— Start of Quoted passage —

Why Ayton became expendable

The trade only makes sense in light of what the Lakers did days earlier. Los Angeles acquired Walker Kessler from the Utah Jazz in a sign-and-trade, handing him a four-year, $130 million contract with a player option in the final year and a full trade kicker. The cost was steep: unprotected first-round picks in 2031 and 2033, plus first-round swaps in 2028 and 2030.

Kessler, a 7-foot-2 rim protector, ranked among the league’s best rebounders and shot-blockers in his last healthy season, averaging 11.1 points, 12.2 rebounds and 2.4 blocks per game, including an NBA-leading 4.6 offensive rebounds. For a Lakers team that finished 29th in offensive rebounding, he is a clear stylistic answer at the 5.

That left Ayton, on an $8.1 million player option, as a high-priced backup whose game never quite matched the screen-set, defend-and-rebound role the Lakers wanted. He started all 72 games he played, averaging 12.5 points on 67.1 percent shooting and 8.0 rebounds, and he was excellent in a first-round win over Houston (11.8 points, 10.8 rebounds and 1.0 block on 60.4 percent shooting). But he faded in a second-round sweep by Oklahoma City, dropping to 7.3 points and 7.8 rebounds on 45.2 percent shooting — the kind of dip that made moving on easier once Kessler arrived.

The cap math behind the move

For all the roster noise, the financial swing here is small. Swapping Ayton’s $8.1 million for Hardy’s $6 million opens only about $2 million in room. That matters because this is a post-LeBron Lakers team that already spent heavily on the first day of free agency — Kessler, Grimes on a reported four-year, $60 million deal, Sexton and Sandro Mamukelashvili — and projects to sit under $2 million in space even after the trade.

The bigger lever is those two second-rounders. To create real spending power, Los Angeles would likely need to move off Jarred Vanderbilt, who carries a $12.4 million salary and a $13.3 million player option, either by attaching a pick to dump him or by using the waive-and-stretch provision. Clearing that money is the difference between shopping in the veteran-minimum bin and making a genuine addition, especially with Reaves’ new four-year, $184.8 million max on the books.

— End of Quoted passage —

» Work to complete
a - In the Lakers trade article, what were Walker Kessler's per-game averages in his last healthy season?
b - Rewrite part of the Lakers trade article, beginning at the words "Why Ayton became" and stopping after "2028 and 2030.", with "steep" changed to "heavy".
c - List every player the Lakers trade article names as part of the team's spending on the first day of free agency.

— Start of Information supplied —

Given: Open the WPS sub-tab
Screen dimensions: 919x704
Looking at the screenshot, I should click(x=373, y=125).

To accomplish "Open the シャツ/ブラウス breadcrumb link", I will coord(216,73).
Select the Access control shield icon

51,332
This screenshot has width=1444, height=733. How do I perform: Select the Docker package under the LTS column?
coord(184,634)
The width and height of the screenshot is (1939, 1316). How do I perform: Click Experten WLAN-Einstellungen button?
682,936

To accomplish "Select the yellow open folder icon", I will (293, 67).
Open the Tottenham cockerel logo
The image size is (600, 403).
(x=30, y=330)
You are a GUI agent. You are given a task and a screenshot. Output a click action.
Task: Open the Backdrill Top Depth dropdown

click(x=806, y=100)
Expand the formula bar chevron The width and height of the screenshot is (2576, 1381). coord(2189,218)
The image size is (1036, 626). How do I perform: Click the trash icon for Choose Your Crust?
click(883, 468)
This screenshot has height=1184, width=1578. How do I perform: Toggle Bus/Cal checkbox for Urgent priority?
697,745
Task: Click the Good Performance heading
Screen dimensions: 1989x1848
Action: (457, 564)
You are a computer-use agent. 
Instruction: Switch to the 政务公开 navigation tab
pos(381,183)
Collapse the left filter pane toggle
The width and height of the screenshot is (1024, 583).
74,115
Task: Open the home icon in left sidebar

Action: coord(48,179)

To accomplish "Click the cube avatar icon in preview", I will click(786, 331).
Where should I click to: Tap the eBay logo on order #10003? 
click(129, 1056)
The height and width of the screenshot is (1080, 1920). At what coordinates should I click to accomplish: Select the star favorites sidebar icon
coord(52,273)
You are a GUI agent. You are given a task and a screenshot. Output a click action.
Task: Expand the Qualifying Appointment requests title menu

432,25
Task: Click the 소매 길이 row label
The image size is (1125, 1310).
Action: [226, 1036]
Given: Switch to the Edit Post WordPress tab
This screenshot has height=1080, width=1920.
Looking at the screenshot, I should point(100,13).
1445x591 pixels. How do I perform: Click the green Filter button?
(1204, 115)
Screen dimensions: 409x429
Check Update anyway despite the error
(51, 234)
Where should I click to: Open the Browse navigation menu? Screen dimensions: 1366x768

— End of Information supplied —

» Problem solutions
a - 11.1 points, 12.2 rebounds and 2.4 blocks per game.

b -
Why Ayton became expendable

The trade only makes sense in light of what the Lakers did days earlier. Los Angeles acquired Walker Kessler from the Utah Jazz in a sign-and-trade, handing him a four-year, $130 million contract with a player option in the final year and a full trade kicker. The cost was heavy: unprotected first-round picks in 2031 and 2033, plus first-round swaps in 2028 and 2030.

c - Kessler, Grimes, Sexton, Sandro Mamukelashvili